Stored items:
* * *
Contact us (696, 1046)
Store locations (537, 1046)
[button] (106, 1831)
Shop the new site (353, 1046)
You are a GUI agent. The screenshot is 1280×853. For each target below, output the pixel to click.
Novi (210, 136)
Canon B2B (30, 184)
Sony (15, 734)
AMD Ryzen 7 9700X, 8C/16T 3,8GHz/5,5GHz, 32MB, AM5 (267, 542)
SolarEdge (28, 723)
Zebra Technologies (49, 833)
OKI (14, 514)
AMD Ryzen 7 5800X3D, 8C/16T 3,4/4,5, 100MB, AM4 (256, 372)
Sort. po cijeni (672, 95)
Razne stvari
* * *
| STATED PROBLEM |
Write out every line of the records above again, including the lines without answers, and shift each coordinate in the answers by -141.

| EXERCISE OUTPUT |
Contact us (555, 905)
Store locations (396, 905)
[button] (-35, 1690)
Shop the new site (212, 905)
You are a GUI agent. The screenshot is 1280×853. For each target below, output the pixel to click.
Novi (69, -5)
Canon B2B (-111, 43)
Sony (-126, 593)
AMD Ryzen 7 9700X, 8C/16T 3,8GHz/5,5GHz, 32MB, AM5 (126, 401)
SolarEdge (-113, 582)
Zebra Technologies (-92, 692)
OKI (-127, 373)
AMD Ryzen 7 5800X3D, 8C/16T 3,4/4,5, 100MB, AM4 (115, 231)
Sort. po cijeni (531, -46)
Razne stvari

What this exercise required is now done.